**Activity**:
The range runs from the line containing "Screen dimensions: 1296x847" to the last line of the entries. Copy that range exactly, omitting pictures.

**Stored items**:

————————

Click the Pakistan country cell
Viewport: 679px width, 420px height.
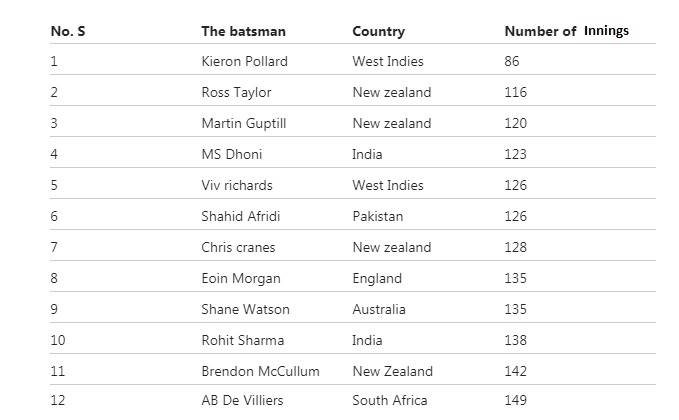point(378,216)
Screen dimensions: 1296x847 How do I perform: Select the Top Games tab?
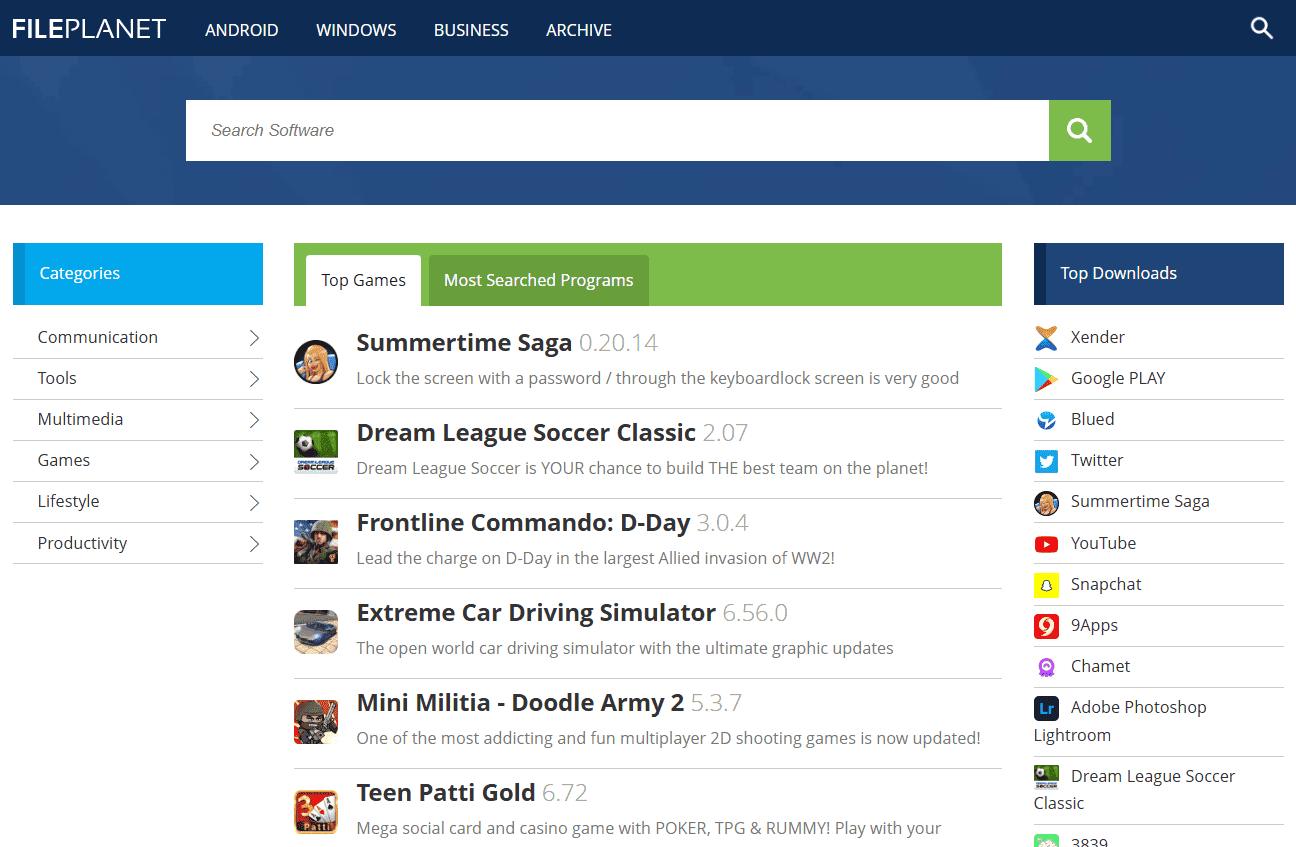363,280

————————

**Finished exercise**:
Screen dimensions: 1296x847 How do I perform: Select the Top Games tab?
363,280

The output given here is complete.